Opinião: Seis Meses de Governo da Saúde – 2

Na minha Opinião do mês passado, iniciei a análise deste primeiro meio ano, agora já um pouco mais dilatado, de vigência do atual governo, na área da Saúde. E fi-lo discutindo as duas primeiras prioridades definidas para esta área no respetivo programa, a saber: 1- combate à desigualdade de acesso à saúde, ao nível das consultas, das urgências e das cirurgias; e 2- necessidade de motivação dos profissionais de saúde.
Uma outra prioridade referida no programa era o “alargamento dos cuidados de proximidade”. Esta era também a intenção do anterior governo ao criar as Unidades Locais de Saúde (ULS), estendendo-as a todo o País e incluindo todos os serviços de saúde. Como é sabido, passámos das anteriores 8, a maior parte com repetidas notas negativas, para 39! É cedo para avaliar a eficácia desta medida, mas já há muitos a pedir que o modelo seja repensado.
Algumas ULS, como a de Coimbra, são tão extensas e complexas que necessitam de uma gestão mais profissional e apurada, ou facilmente se tornarão ingovernáveis. Há, pois, quem questione se “as ULS são uma medida de cosmética governativa, ou uma oportunidade de salvação do SNS?” Aguardemos!
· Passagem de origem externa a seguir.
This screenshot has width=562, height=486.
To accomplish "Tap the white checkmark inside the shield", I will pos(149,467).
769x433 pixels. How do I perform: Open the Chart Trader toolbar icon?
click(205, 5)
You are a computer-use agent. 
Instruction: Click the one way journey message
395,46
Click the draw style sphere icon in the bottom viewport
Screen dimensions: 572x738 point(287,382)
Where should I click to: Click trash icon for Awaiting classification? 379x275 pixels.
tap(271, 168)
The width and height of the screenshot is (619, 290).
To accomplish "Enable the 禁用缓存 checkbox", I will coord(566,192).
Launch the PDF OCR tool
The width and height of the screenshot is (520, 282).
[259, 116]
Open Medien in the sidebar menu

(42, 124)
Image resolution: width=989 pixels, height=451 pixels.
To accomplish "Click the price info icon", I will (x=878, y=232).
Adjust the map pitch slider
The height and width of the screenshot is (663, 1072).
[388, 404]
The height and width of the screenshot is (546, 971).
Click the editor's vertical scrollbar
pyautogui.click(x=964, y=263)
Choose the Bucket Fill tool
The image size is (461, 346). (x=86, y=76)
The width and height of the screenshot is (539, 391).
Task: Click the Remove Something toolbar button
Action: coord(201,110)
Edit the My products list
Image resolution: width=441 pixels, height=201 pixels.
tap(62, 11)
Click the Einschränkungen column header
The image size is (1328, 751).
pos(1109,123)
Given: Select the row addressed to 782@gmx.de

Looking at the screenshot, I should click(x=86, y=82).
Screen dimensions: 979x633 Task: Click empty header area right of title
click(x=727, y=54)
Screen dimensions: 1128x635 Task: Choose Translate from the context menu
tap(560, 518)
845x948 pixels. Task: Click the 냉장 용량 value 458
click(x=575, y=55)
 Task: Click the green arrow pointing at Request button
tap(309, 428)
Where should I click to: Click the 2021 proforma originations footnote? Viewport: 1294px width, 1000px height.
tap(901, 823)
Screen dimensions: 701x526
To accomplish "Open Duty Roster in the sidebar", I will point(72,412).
Entretanto, já nos havia sido prometida a implementação de um “novo modelo de gestão hospitalar”. Neste assunto, estamos conversados. Nada foi feito até agora, pelo menos que seja do conhecimento público! “Lideranças fracas”, foram as palavras da ministra da Saúde que motivaram a demissão do Conselho de Administração do Hospital de Viseu. Referiu ainda que “tem de haver escrutínio, tem de haver avaliação de desempenho para os gestores”. Foi dito que “a Direção-Executiva do SNS prepara uma limpeza de uma parte considerável das novas 39 ULS e as respetivas administrações serão substituídas até ao final do ano”. Várias já foram. Mas ficámos por aí, por enquanto.
Ainda nesta área, o recente Decreto-Lei n.º 81/2024, de 31 de outubro, institui as unidades de saúde familiar modelo C, há muito previstas na legislação, mas nunca implementadas. Diz o Portal da Saúde que as USF modelo C são unidades que se enquadram no sistema de cuidados de saúde primários, oferecendo uma estrutura mais autónoma e flexível que promove a melhoria do acesso aos cuidados de saúde e a eficiência na prestação dos mesmos. A autonomia conferida às USF modelo C visa estimular uma gestão mais eficaz e uma resposta mais rápida às necessidades dos utentes”. “Vamos abrir dez em Lisboa e Vale do Tejo, cinco em Leiria e cinco no Algarve, porque são as zonas mais carenciadas de médicos de família”, indicou a ministra, explicando que “estas unidades se destinam a ser essencialmente atribuídas aos setores social e privado”. Esta medida também está longe de ser consensual. Resta saber se se mantêm dentro das ULS. Pelas suas caraterísticas, tal não me parece adequado, mas então já estamos outra vez a fragmentar!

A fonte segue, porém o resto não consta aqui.